- Relator(a)
- Ministra Maria Thereza de Assis Moura
- Órgão julgador
- Sexta Turma
- Data do julgamento
- 04/12/2012
- Data de publicação
- 11/12/2012
STJ – Acórdão, Rel. Ministra Maria Thereza de Assis Moura, Sexta Turma, j. 04/12/2012, p. 11/12/2012
HABEAS CORPUS. TRÁFICO ILÍCITO DE ENTORPECENTES. APELAÇÃO JULGADA. VIA INDEVIDAMENTE UTILIZADA EM SUBSTITUIÇÃO A RECURSO ESPECIAL. REPRIMENDA CORPORAL REDUZIDA EM SEDE DE APELAÇÃO. FIXADO O REGIME INICIAL FECHADO. REGIME MENOS GRAVOSO. POSSIBILIDADE EM TESE. CASO CONCRETO. EXPRESSIVA QUANTIDADE DA DROGA. NÃO CONHECIMENTO. 1. Mostra-se inadequado e descabido o manejo de habeas corpus em substituição ao recurso especial cabível. 2. É imperiosa a necessidade de racionalização do writ, a bem de se prestigiar a lógica do sistema recursal, devendo ser observada sua função constitucional, de sanar ilegalidade ou abuso de poder que resulte em coação ou ameaça à liberdade de locomoção. 3. "O habeas corpus é garantia fundamental que não pode ser vulgarizada, sob pena de sua descaracterização como remédio heróico, e seu emprego não pode servir a escamotear o instituto recursal previsto no texto da Constituição" (STF, HC 104.045/RJ). 4. Hipótese em que não há flagrante ilegalidade a ser reconhecida. Embora esta Corte, seguindo orientação do Supremo Tribunal Federal, entenda possível, em tese, a fixação do regime menos gravoso para os condenados pelo delito de tráfico ilícito de entorpecentes, no caso concreto, a fixação do regime semiaberto não se mostra razoável.
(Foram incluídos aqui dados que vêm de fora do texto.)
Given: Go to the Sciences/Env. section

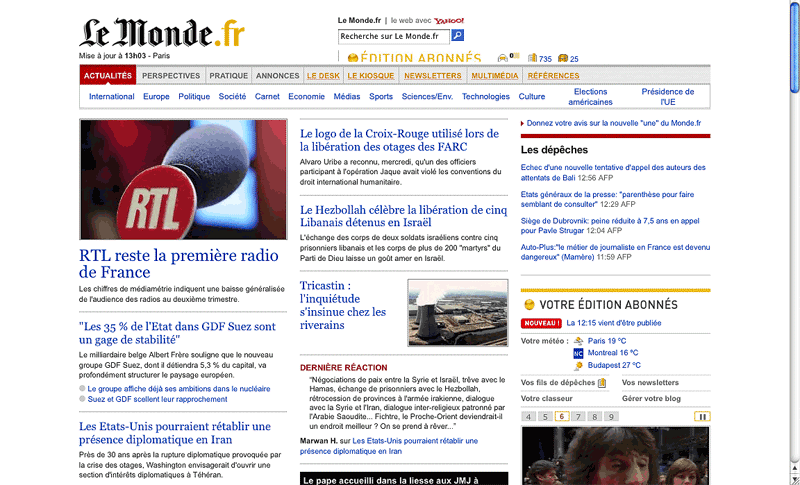Looking at the screenshot, I should pyautogui.click(x=427, y=97).

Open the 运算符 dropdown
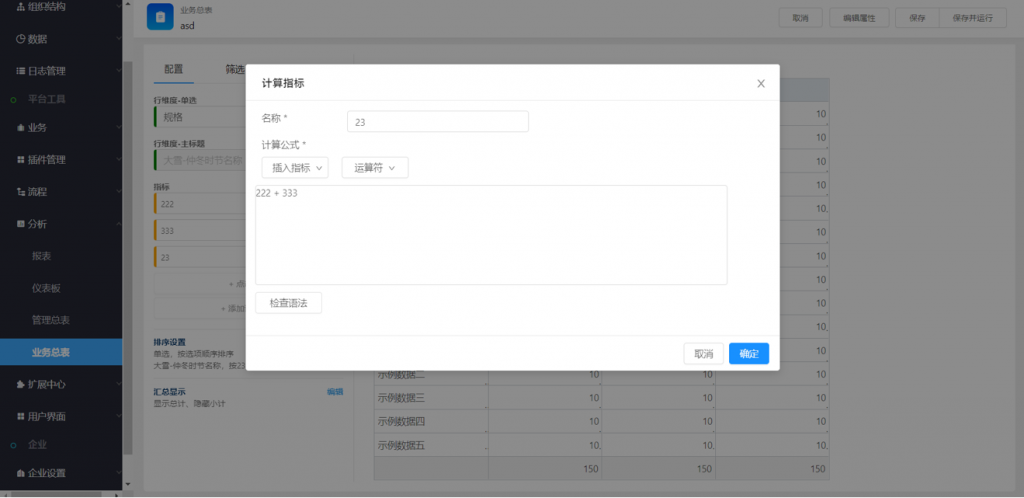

É que a expressiva quantidade da droga apreendida - 2,170 kg de haxixe - atrai a incidência dos ditames norteadores do art. 42 da Lei nº 11.343/2006, no sentido de que o juiz "na fixação das penas, considerará, com preponderância sobre o previsto no art. 59 do Código Penal, a natureza e a quantidade da substância ou do produto, a personalidade e a conduta social do agente" . 5. Condenado o paciente por tráfico de 2,170 kg de haxixe, com a pena-base fixada acima do mínimo legal, o regime mais adequado à espécie é o fechado, ainda que a pena imposta seja de 4 anos, 3 meses e 20 dias. 6. Habeas corpus não conhecido. (HC n. 245.743/MS, relatora Ministra Maria Thereza de Assis Moura, Sexta Turma, julgado em 4/12/2012, DJe de 11/12/2012.)